The -D option creates confusion by introducing decoy IP addresses. So, if the target server is logging incoming connections, it will see an assortment of spoofed IP addresses plus your real IP address.

If you are not careful to ensure that the decoys are up (no response after initial SYN on active port that returns SYN-ACK) or if your ISP filter spoofed IP addresses (only your IP will appear on the server log), it would not be difficult to spot the actual IP address doing the scan.

Here are the relevant parts from the man page of nmap,

-D decoy1[,decoy2][,ME][,...] (Cloak a scan with decoys) .
Causes a decoy scan to be performed, which makes it appear to the remote host that the host(s) you specify as decoys are scanning the target network too. Thus their IDS might report 5-10 port scans from unique IP addresses, but they won't know which IP was scanning them and which were innocent decoys. While this can be defeated through router path tracing, response-dropping, and other active mechanisms, it is generally an effective technique for hiding your IP address....

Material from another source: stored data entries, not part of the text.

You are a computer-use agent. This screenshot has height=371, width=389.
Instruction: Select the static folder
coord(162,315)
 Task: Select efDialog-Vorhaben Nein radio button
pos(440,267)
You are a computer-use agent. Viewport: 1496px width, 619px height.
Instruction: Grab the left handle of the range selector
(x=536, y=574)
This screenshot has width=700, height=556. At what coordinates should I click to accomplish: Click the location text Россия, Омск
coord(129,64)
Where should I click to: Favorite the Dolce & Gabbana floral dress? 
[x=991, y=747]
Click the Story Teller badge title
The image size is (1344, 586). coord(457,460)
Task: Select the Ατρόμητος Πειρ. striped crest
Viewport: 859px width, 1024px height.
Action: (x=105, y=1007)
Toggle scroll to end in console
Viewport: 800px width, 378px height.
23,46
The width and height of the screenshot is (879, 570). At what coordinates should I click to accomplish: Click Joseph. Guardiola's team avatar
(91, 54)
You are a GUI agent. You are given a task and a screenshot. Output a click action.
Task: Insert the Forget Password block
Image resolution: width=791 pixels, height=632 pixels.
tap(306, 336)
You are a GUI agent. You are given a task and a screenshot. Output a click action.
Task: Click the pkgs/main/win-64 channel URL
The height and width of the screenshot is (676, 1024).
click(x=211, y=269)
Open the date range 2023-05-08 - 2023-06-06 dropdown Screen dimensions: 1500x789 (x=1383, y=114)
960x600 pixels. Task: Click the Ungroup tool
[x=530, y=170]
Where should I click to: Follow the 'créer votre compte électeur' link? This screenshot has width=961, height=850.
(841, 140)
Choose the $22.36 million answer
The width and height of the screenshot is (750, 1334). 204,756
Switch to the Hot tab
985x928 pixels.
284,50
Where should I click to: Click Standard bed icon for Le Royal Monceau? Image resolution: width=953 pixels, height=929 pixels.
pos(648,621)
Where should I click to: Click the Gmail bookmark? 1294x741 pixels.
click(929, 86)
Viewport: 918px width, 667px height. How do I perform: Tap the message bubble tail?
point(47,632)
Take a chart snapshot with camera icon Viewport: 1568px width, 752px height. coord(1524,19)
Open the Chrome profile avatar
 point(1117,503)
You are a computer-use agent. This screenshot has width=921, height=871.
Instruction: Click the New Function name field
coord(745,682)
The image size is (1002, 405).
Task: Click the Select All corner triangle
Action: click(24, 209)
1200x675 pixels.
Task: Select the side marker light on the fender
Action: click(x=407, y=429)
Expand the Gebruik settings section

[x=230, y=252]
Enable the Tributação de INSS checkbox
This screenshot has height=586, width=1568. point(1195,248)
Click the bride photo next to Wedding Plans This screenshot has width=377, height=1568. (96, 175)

Note that the hosts you use as decoys should be up or you might accidentally SYN flood your targets. Also it will be pretty easy to determine which host is scanning if only one is actually up on the network....

Decoys are used both in the initial ping scan (using ICMP, SYN, ACK, or whatever) and during the actual port scanning phase. Decoys are also used during remote OS detection (-O). Decoys do not work with version detection or TCP connect scan....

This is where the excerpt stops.